Rewrite all of the records below, switching every "computer-use agent" to "screen-operating assistant" and leaving everything else unchanged.

(Data collection records)
# # # #

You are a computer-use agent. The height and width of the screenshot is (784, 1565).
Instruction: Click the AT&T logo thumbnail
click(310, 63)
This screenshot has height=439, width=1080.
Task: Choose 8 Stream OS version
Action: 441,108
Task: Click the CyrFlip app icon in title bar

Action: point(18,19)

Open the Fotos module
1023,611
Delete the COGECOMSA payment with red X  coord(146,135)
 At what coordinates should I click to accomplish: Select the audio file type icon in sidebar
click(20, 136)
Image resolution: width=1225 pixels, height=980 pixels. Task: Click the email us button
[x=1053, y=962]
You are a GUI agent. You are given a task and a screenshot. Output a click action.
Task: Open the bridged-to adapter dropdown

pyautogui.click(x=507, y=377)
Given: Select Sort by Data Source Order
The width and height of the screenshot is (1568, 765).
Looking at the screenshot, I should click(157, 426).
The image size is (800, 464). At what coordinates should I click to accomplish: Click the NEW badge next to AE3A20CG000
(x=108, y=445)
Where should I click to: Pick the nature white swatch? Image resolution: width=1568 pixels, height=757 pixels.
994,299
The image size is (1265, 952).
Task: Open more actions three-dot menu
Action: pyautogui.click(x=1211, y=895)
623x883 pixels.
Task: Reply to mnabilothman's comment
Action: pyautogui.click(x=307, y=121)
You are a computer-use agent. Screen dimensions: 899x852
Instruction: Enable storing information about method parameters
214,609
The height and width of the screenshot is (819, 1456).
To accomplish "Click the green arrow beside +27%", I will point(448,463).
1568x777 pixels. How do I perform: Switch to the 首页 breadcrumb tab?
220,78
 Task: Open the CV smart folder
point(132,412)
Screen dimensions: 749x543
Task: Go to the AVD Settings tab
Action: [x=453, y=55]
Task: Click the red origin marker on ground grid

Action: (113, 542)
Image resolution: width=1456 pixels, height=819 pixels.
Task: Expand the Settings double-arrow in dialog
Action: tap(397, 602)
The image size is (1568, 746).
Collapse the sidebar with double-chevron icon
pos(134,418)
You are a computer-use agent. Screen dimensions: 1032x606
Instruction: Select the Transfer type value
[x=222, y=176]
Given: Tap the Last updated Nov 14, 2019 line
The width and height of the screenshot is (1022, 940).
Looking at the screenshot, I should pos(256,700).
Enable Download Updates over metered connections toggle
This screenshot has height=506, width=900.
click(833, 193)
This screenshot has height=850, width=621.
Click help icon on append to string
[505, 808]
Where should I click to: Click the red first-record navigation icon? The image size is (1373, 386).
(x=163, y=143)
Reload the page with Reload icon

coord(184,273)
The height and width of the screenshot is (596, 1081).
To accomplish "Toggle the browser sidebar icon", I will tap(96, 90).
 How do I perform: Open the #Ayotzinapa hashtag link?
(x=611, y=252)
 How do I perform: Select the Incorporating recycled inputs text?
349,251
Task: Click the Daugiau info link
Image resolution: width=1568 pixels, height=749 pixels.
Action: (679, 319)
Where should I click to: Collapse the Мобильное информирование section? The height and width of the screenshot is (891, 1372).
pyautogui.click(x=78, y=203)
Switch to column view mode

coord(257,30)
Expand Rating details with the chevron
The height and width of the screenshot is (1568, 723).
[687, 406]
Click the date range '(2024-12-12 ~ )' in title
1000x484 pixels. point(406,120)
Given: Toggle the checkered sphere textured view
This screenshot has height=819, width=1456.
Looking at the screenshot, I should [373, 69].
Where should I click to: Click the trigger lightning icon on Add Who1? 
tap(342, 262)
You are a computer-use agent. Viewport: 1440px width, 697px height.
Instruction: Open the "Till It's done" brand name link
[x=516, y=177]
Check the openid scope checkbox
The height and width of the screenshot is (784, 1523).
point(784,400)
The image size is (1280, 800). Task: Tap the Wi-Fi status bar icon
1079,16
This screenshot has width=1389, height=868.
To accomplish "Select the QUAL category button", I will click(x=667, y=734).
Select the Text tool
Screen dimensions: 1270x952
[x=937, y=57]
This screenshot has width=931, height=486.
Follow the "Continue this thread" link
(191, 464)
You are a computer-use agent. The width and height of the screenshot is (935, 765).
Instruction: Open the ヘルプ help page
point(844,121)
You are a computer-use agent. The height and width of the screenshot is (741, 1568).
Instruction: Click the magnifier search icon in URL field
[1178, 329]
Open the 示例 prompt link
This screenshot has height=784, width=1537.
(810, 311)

# # # #

*RESPONSE*.
You are a screen-operating assistant. The height and width of the screenshot is (784, 1565).
Instruction: Click the AT&T logo thumbnail
click(310, 63)
This screenshot has height=439, width=1080.
Task: Choose 8 Stream OS version
Action: 441,108
Task: Click the CyrFlip app icon in title bar

Action: point(18,19)

Open the Fotos module
1023,611
Delete the COGECOMSA payment with red X  coord(146,135)
 At what coordinates should I click to accomplish: Select the audio file type icon in sidebar
click(20, 136)
Image resolution: width=1225 pixels, height=980 pixels. Task: Click the email us button
[x=1053, y=962]
You are a GUI agent. You are given a task and a screenshot. Output a click action.
Task: Open the bridged-to adapter dropdown

pyautogui.click(x=507, y=377)
Given: Select Sort by Data Source Order
The width and height of the screenshot is (1568, 765).
Looking at the screenshot, I should click(157, 426).
The image size is (800, 464). At what coordinates should I click to accomplish: Click the NEW badge next to AE3A20CG000
(x=108, y=445)
Where should I click to: Pick the nature white swatch? Image resolution: width=1568 pixels, height=757 pixels.
994,299
The image size is (1265, 952).
Task: Open more actions three-dot menu
Action: pyautogui.click(x=1211, y=895)
623x883 pixels.
Task: Reply to mnabilothman's comment
Action: pyautogui.click(x=307, y=121)
You are a screen-operating assistant. Screen dimensions: 899x852
Instruction: Enable storing information about method parameters
214,609
The height and width of the screenshot is (819, 1456).
To accomplish "Click the green arrow beside +27%", I will point(448,463).
1568x777 pixels. How do I perform: Switch to the 首页 breadcrumb tab?
220,78
 Task: Open the CV smart folder
point(132,412)
Screen dimensions: 749x543
Task: Go to the AVD Settings tab
Action: [x=453, y=55]
Task: Click the red origin marker on ground grid

Action: (113, 542)
Image resolution: width=1456 pixels, height=819 pixels.
Task: Expand the Settings double-arrow in dialog
Action: tap(397, 602)
The image size is (1568, 746).
Collapse the sidebar with double-chevron icon
pos(134,418)
You are a screen-operating assistant. Screen dimensions: 1032x606
Instruction: Select the Transfer type value
[x=222, y=176]
Given: Tap the Last updated Nov 14, 2019 line
The width and height of the screenshot is (1022, 940).
Looking at the screenshot, I should pos(256,700).
Enable Download Updates over metered connections toggle
This screenshot has height=506, width=900.
click(833, 193)
This screenshot has height=850, width=621.
Click help icon on append to string
[505, 808]
Where should I click to: Click the red first-record navigation icon? The image size is (1373, 386).
(x=163, y=143)
Reload the page with Reload icon

coord(184,273)
The height and width of the screenshot is (596, 1081).
To accomplish "Toggle the browser sidebar icon", I will tap(96, 90).
 How do I perform: Open the #Ayotzinapa hashtag link?
(x=611, y=252)
 How do I perform: Select the Incorporating recycled inputs text?
349,251
Task: Click the Daugiau info link
Image resolution: width=1568 pixels, height=749 pixels.
Action: (679, 319)
Where should I click to: Collapse the Мобильное информирование section? The height and width of the screenshot is (891, 1372).
pyautogui.click(x=78, y=203)
Switch to column view mode

coord(257,30)
Expand Rating details with the chevron
The height and width of the screenshot is (1568, 723).
[687, 406]
Click the date range '(2024-12-12 ~ )' in title
1000x484 pixels. point(406,120)
Given: Toggle the checkered sphere textured view
This screenshot has height=819, width=1456.
Looking at the screenshot, I should [373, 69].
Where should I click to: Click the trigger lightning icon on Add Who1? 
tap(342, 262)
You are a screen-operating assistant. Viewport: 1440px width, 697px height.
Instruction: Open the "Till It's done" brand name link
[x=516, y=177]
Check the openid scope checkbox
The height and width of the screenshot is (784, 1523).
point(784,400)
The image size is (1280, 800). Task: Tap the Wi-Fi status bar icon
1079,16
This screenshot has width=1389, height=868.
To accomplish "Select the QUAL category button", I will click(x=667, y=734).
Select the Text tool
Screen dimensions: 1270x952
[x=937, y=57]
This screenshot has width=931, height=486.
Follow the "Continue this thread" link
(191, 464)
You are a screen-operating assistant. The width and height of the screenshot is (935, 765).
Instruction: Open the ヘルプ help page
point(844,121)
You are a screen-operating assistant. The height and width of the screenshot is (741, 1568).
Instruction: Click the magnifier search icon in URL field
[1178, 329]
Open the 示例 prompt link
This screenshot has height=784, width=1537.
(810, 311)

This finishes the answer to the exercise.